Reel Women: Why Jennifer Lawrence Is the Best Choice for Young Han SoloBritt Hayes |
With Lucasfilm and Disney making a standalone 'Star Wars' film focusing on the adventures of young Han Solo, we started thinking about the young actors that could possibly fill those shoes, and only one name made sense: Jennifer Lawrence. Too bad she's a woman.
First off, I'm not ridiculous -- I know Han Solo is/was/will always be a man. You can't write a story about young Han Solo and make him into a woman unless one of his early adventures included a trip to a sterile hospital facility planet for gender reassignment surgery, and Disney probably never wants to go there.
=======
### Problem set
(a) Summarize the text about casting young Han Solo in two sentences.
(b) Retype the text about casting young Han Solo from "First off, I'm" up to and including "to go there.".

### Provided data
=======
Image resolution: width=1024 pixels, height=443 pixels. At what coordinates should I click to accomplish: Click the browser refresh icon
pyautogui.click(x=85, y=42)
=======
### Answers to the problems
(a) With Lucasfilm and Disney making a standalone Star Wars film about young Han Solo, the writer considers which young actors could play the part and concludes that only Jennifer Lawrence makes sense, except that she is a woman. The writer acknowledges that Han Solo is a man and could not be turned into a woman without a gender reassignment storyline, which Disney probably never wants to pursue.

(b)
First off, I'm not ridiculous -- I know Han Solo is/was/will always be a man. You can't write a story about young Han Solo and make him into a woman unless one of his early adventures included a trip to a sterile hospital facility planet for gender reassignment surgery, and Disney probably never wants to go there.